Ninety-two-year-old World War II veteran Gerald Bennett lives by himself in a San Antonio apartment community made up of seniors. His place is small but homey. Newspapers cover the coffee table, and family photos take most of the shelf space in the living room.
"I like the independence of having my own place and doing my own thing," Bennett said.
He's considered moving to an assisted living facility but doesn't think it would be a good fit, at least for now.
"You are conformed to the things that they do," he said. "I don't feel that I need the kind of help that a lot of people in assisted living need."
Sometimes, isolation will creep in. His wife died several years ago, and his children are scattered across the country. So he's thankful for the companionship of Gloria Estrello, a volunteer with a new Department of Veterans Affairs pilot project.
The five-city pilot is called the Choose Home Senior Corps program. It was created by the Department of Veterans Affairs and the Corporation For National and Community Service, a federally-funded agency that also administers the AmeriCorps program.
Besides Bennett's home city of San Antonio, the program is underway in Colorado Springs, Colorado; Las Vegas, Nevada; Glendive, Montana and Pittsburgh, Pennsylvania.
"I have nobody down here, no relations," Bennett said. "If it gets a little lonely, if I feel like I'm getting depressed, I'll give Gloria a call. We'll talk."
Estrello, 70, lives in the same apartment complex. She cooks, cleans, shops, and exercises with Bennett. She also keeps his children updated about his health.
On a recent afternoon, the two played seven cards rummy at Bennett's kitchen table over coffee. Estrello said her arrangement with Bennett, in place since early 2019, has helped her feel more connected. Previously, she lived in a bigger house where her family often gathered.
"I was in a house where I had yard work to do," she said. "Grandkids came over. Then I came over here and it was different.
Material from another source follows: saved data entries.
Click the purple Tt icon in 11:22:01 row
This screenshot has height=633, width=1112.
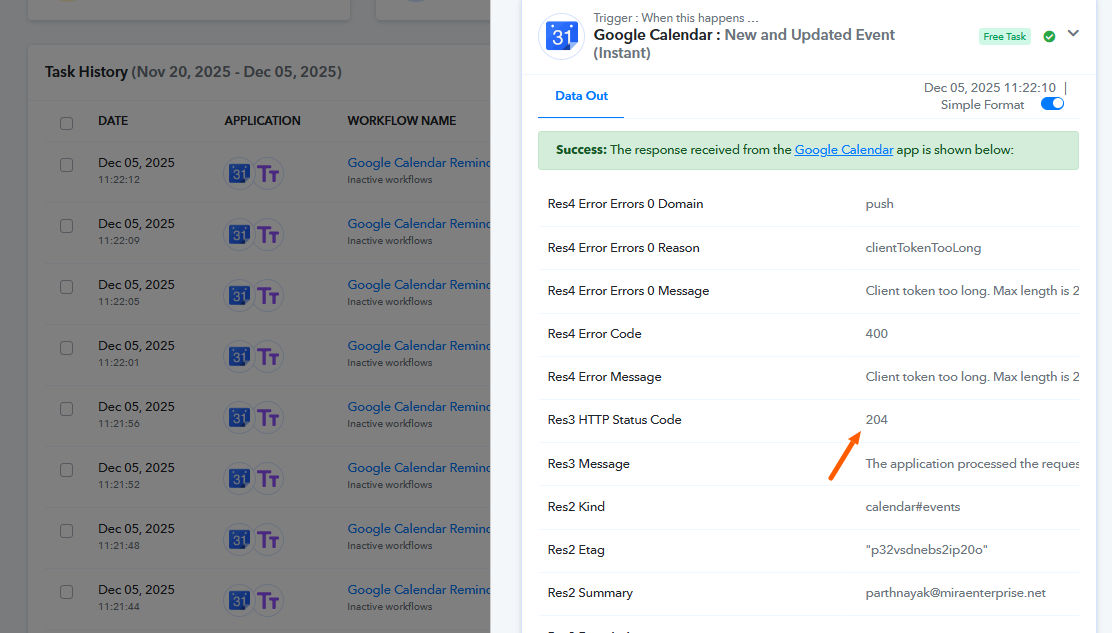pyautogui.click(x=267, y=357)
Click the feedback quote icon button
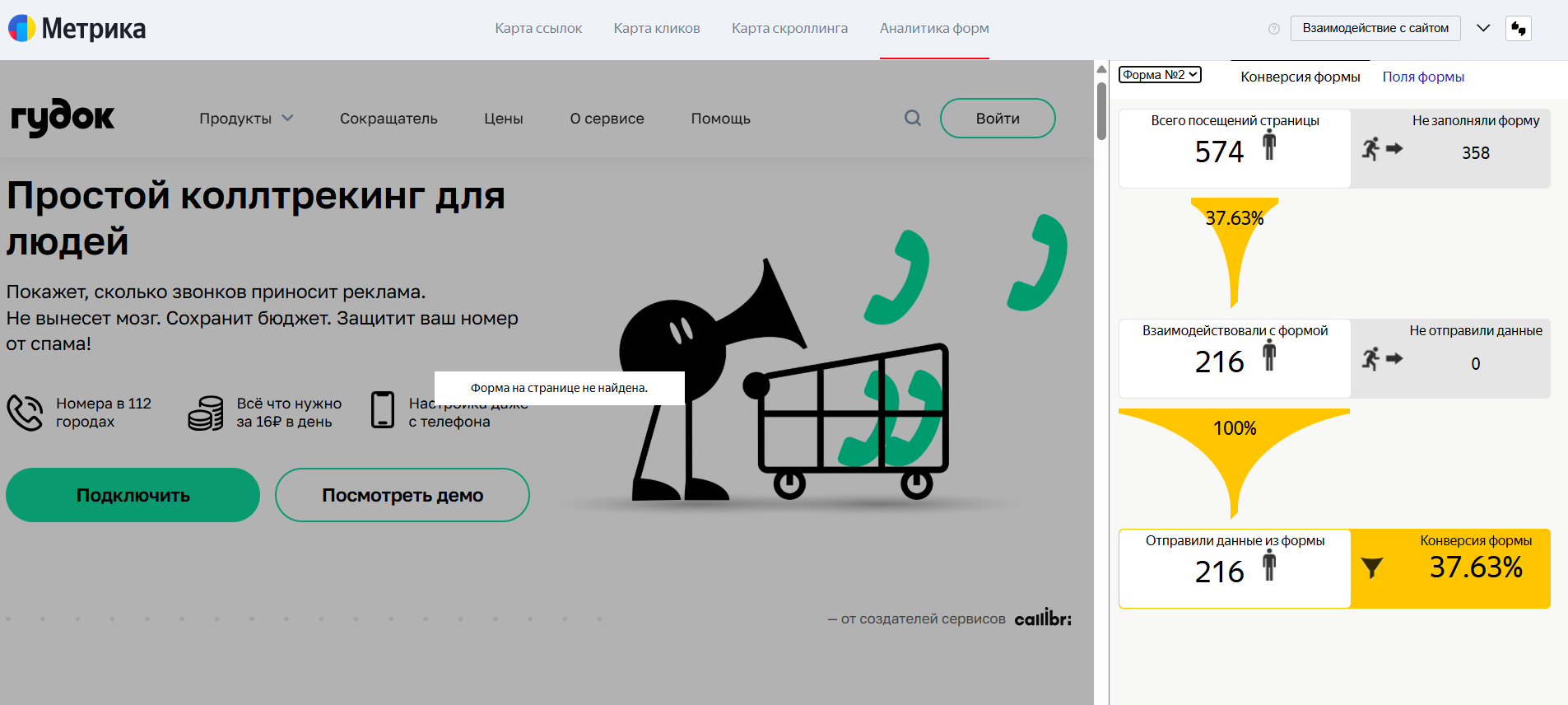This screenshot has width=1568, height=705. point(1518,29)
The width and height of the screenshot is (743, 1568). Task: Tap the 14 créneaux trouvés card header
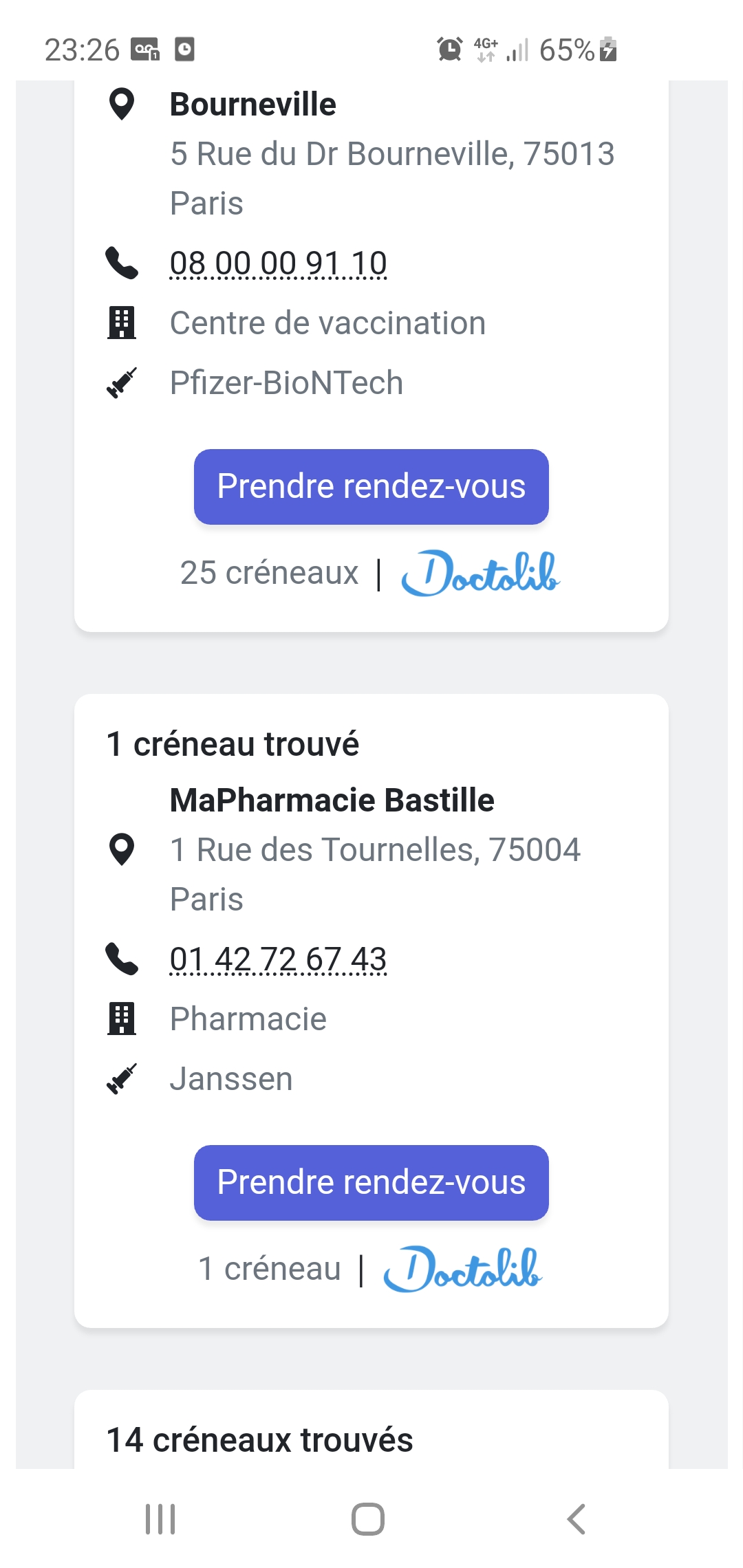coord(259,1439)
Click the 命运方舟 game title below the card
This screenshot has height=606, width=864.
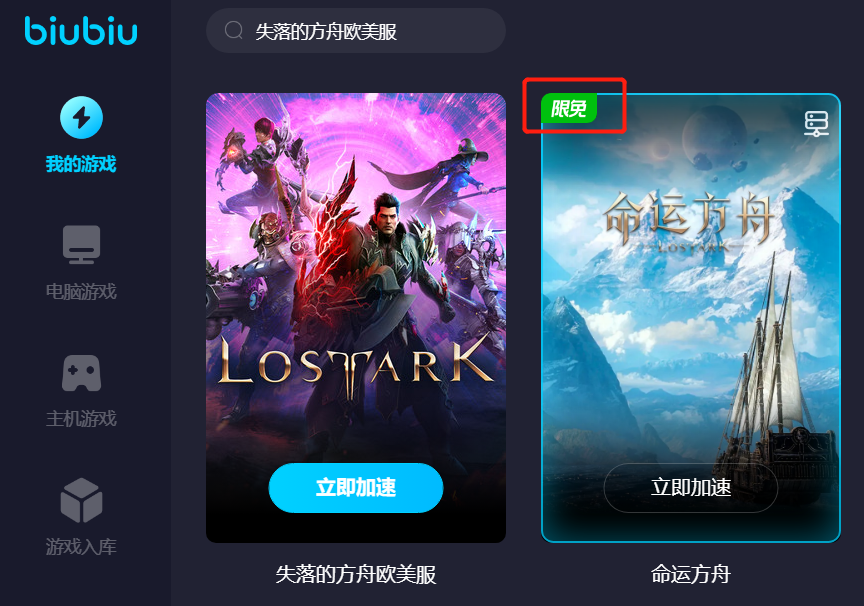(690, 575)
No yard work or activities, in other words."
Carol Lillegard, Bennett's daughter who lives in Vermont, said Estrello has been a godsend.
"She seems to have radar for what his needs are and looks out for him pretty well," Lillegard said. "We've had moments where he's not felt well and needed to go to the emergency room. Gloria's been right there with him. She'll text me and let me know what's going on blow by blow."
VA invested $2 million in seed money to recruit and train about 200 volunteers over 55 to help in veterans' houses. CNCS estimates the volunteers will serve approximately 600 households over a three year period.
Some of the veterans already rely on primary caregivers to help with daily living tasks. Others just need a little bit of help and companionship.
"There have been many, many, many studies on how, when you're isolated, a lot of chronic things can come up with your health," said Kelley Gallant, who coordinates 15 Choose Home Senior Corps volunteers in San Antonio.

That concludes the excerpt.